__RECORDS FOR THE EXERCISE__:

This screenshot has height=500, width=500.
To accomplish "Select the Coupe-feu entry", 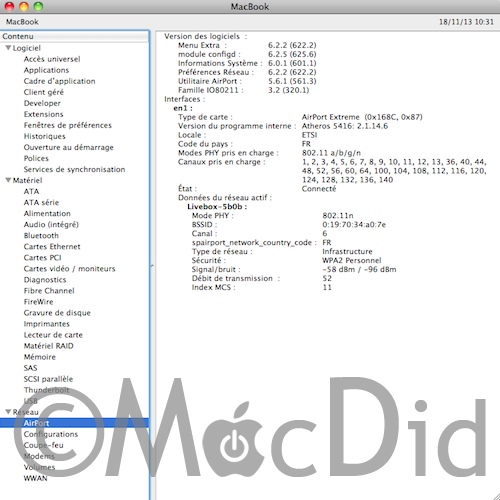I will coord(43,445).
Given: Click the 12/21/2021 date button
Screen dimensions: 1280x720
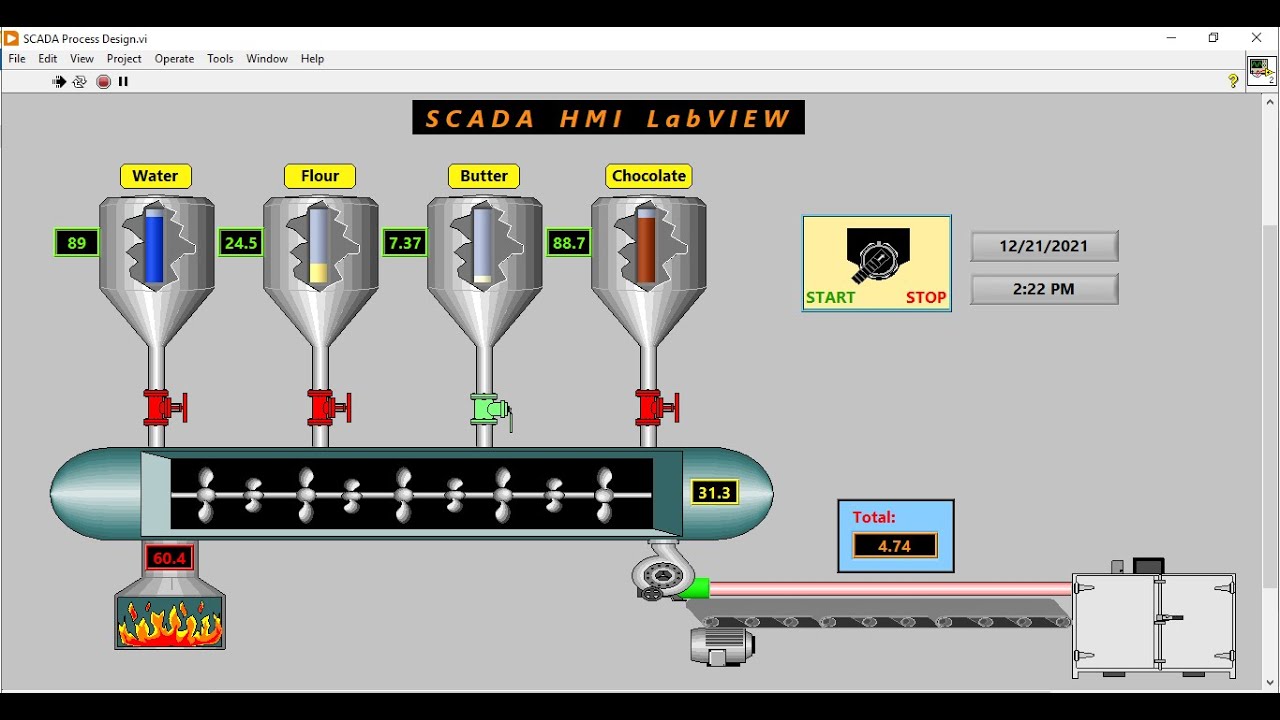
---
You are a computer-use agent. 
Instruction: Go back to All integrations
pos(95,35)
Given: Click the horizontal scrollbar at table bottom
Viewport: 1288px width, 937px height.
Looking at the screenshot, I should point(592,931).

__GOAL OF THE EXERCISE__: In the entries above, find each line with the word "Given" and show it.

__FINAL ANSWER__:
Given: Click the 12/21/2021 date button
Given: Click the horizontal scrollbar at table bottom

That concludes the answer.